30 years ago: The division of Palestine in the Oslo-Accords

Palestine Sep 13, 2023 2 min read

Written by Adnan Khalil (IG: @adnan.khalil9)

Today marks the 30th anniversary of the historic signing of the Oslo Accords between Israel and the Palestine Liberation Organisation, which specified a 5-year transition period, aiming for a final resolution on the core issues i.e borders, Jerusalem, refugees.

The Accords, however, did not once underscore the word "occupation", nor did it recognize Israel as an occupying power, nor did the text promise the establishment of an independent Palestinian state once the transition period became obselete. Alas, time and time again, the trajectory has, and hitherto continues to be one of US-Israeli deception and subterfuge.

Consequently, the Oslo period also gave birth to the Palestinian Authority, which morphed into a security subcontractor of the Israeli occupation. Moreover, during the years of Oslo, the Palestinians were on the receiving end of repeated violence, assassinations, an inexorable perpetuation of land expropriation, settlement expansion, home demolitions etc all of which negated and undermined the agreement of the Accords, nourishing and legitimising Israeli hegemony, domination and colonial consolidation.

Saliently, this was reflected more so in the signing of Oslo II in 1995, which stratified the West Bank into three areas (Area A/B/C), under varying degrees of Palestinian or Israeli control. By the end of the 5 years of the interim agreement, a permanent status was not even visible on the horizon, because the Israeli's according the Accords now controlled 83% (Area A which consisted of 7 major Palestinian towns was under total civilian and PA control, it compromised 17% of the West Bank).

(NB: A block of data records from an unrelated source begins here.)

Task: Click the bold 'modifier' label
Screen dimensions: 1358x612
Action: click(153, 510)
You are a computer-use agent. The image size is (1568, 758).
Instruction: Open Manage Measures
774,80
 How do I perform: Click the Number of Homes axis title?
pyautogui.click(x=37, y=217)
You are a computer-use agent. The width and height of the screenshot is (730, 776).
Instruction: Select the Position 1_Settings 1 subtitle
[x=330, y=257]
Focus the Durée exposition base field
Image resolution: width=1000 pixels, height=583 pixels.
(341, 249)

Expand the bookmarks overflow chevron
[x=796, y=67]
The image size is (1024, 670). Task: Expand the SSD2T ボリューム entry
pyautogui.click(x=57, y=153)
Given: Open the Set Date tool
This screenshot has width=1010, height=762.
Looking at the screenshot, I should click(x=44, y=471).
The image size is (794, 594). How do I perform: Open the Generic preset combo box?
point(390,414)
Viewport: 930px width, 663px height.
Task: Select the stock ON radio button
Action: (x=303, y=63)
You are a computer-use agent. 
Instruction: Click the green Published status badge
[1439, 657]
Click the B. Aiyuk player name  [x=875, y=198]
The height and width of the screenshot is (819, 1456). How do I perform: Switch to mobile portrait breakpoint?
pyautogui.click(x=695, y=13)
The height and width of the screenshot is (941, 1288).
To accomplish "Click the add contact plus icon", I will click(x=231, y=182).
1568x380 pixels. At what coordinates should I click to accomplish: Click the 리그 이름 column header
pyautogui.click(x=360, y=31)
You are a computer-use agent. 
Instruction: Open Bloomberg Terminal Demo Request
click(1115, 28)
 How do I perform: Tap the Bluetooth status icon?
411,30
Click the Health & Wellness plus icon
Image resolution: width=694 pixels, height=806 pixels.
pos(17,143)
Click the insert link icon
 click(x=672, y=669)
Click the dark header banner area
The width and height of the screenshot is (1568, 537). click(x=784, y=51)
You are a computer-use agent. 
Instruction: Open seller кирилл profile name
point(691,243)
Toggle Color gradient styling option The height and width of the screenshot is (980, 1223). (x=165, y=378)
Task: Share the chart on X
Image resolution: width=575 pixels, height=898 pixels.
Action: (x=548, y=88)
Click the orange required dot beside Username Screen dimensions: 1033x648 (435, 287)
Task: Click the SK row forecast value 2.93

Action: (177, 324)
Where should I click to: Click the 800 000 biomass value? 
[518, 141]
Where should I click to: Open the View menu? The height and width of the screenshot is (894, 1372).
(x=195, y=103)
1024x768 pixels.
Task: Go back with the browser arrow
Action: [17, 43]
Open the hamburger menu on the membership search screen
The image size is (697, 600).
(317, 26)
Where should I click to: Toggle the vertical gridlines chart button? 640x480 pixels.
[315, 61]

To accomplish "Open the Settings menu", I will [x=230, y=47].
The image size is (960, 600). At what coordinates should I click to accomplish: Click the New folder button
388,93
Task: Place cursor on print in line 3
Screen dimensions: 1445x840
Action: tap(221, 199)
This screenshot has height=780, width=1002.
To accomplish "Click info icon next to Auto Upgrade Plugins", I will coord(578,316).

Crucially, what was already a weakened economy - further exacerbated a dependency and de-development at an unprecedented rate, thus divided Palestinians into isolated cantons. In other words, prior to the final status negotiations, the Palestinian's were in a much weaker and worse off position than before the Accords, resulting in a fundamental asymmetry of power between the occupier and occupied.

Today, the Israeli adhered paradigm to systematic volatility, annexation and equivocation remains prevalent. While the US has proved to be an unreliable mediator.

However, this generation with a newfound fervor to liberate lands backed by an axis that is connected in unity of the fields will break Oslo.